• _Questions_
(a) Using the passage on email marketing, explain in one to three sentences why it advises against sending an auto-responder or email blast as the first message to a new contact.
(b) According to the passage on email marketing, how should your first email to a new or potential client be written?
(c) Extend the passage on email marketing with a few sentences that pick up after its final sentence.

• _Text under study_
────────

The primary objective of any email marketing piece is to get your customers to open it, read it and take some action. The first step is often the hardest; getting them to open it. The best way to do this is to get them in the habit of opening your email from the start, and you won’t do this with an auto-responder or email blast. Automatic email responses are a great way to let people know you received their email or that they successfully signed up at your site. The problem is that they encourage the automatic deletion of your emails from day one.

It takes time to mount a successful marketing campaign, but if they are successful, it is worth the time and effort. Your first email to any new or potential client should be written directly and specifically to them. This takes a bit of time, but if you are just starting out, you aren’t getting hundreds or thousands of hits on your site. Take the time to write a personal note and get them in the habit of opening your emails from the beginning.

Next, subsequent emails should contain useful information, informative content, or interesting articles. Don’t start selling right away. Again, the point here is to build a relationship and convince the potential client that your emails are worth opening and reading each and every time.

At this point, you can start with small action requests in your emails. Ask them a question or put in a simple survey. Now they are not only opening your email, they are responding to it and creating a dialog with you. Once you have this two-way communication going, you have developed a relationship with the client.

────────

• _Data for analysis_

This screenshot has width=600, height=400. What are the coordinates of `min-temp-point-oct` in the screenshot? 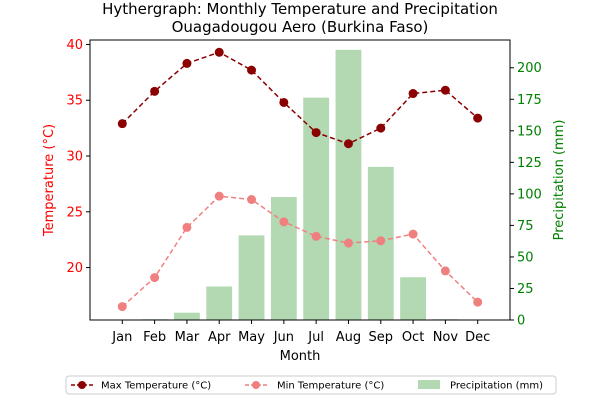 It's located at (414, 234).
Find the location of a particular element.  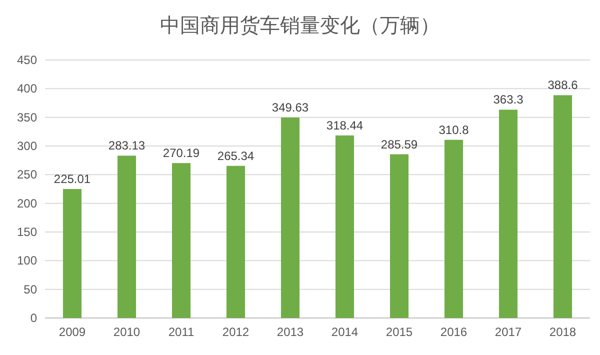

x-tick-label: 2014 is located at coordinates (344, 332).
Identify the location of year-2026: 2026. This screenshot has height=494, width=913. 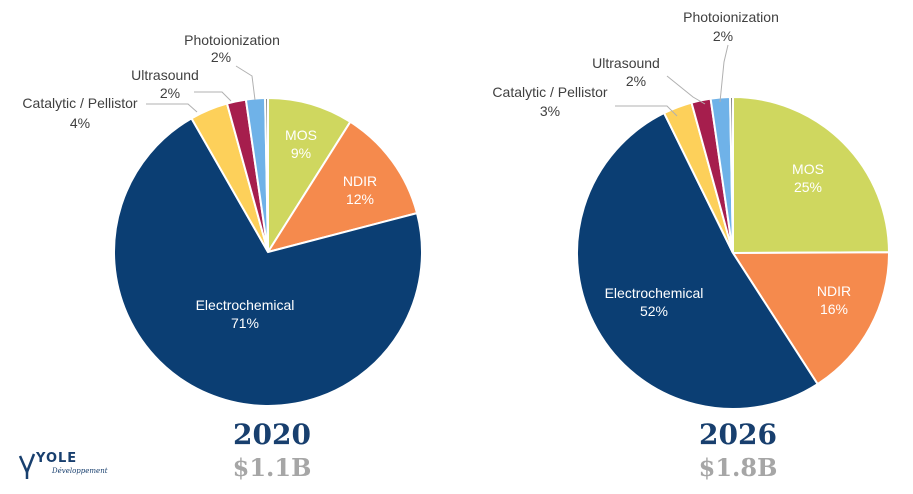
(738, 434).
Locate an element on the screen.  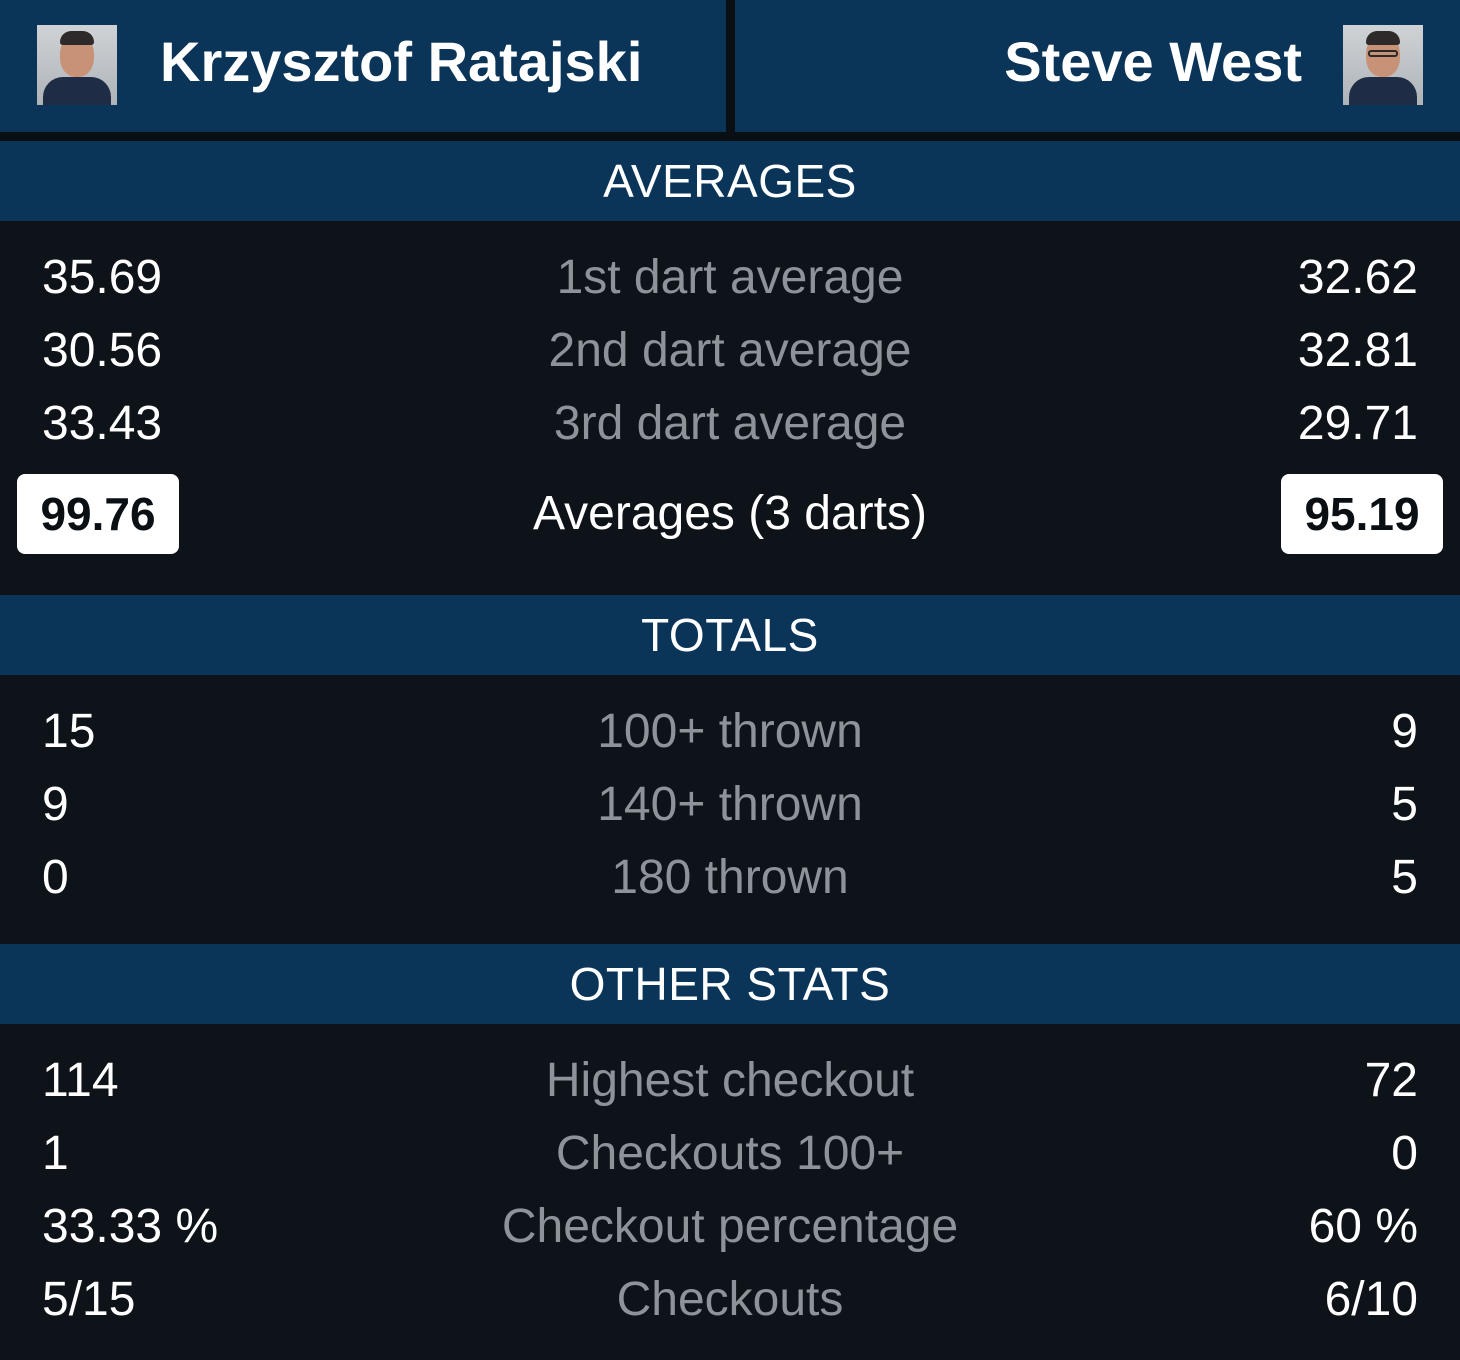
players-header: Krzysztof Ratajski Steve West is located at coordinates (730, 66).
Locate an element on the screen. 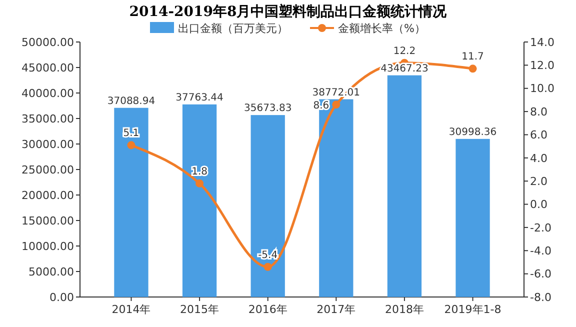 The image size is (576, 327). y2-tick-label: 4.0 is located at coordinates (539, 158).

────────

• _Expected outputs_
(a) Auto-responders and email blasts encourage people to delete your emails automatically from day one. That works against the goal of getting customers in the habit of opening your emails from the start, and that habit is how you get them to open your messages.

(b) It should be written directly and specifically to that client, as a personal note.

(c)
Now that you have the client communicating back with you, only then should you start the sales process. The question in the next email could be related to a product or service you offer and asking if they would be interested in it. At this point, you are just asking their opinion, but are also roping them in as a potential buyer and future customer.

Only after you have established an ongoing relationship with the client, should you start including them in mass marketing emails. Even then, you should continue the one on one relationship you established at the start so they don’t start automatically deleting your emails.

Many businesses start their marketing campaigns with blast emails hoping to capture 1% with which to build a relationship. Taking the opposite approach and building the relationship first, will net more dependable customers and in the end, make better use of your time.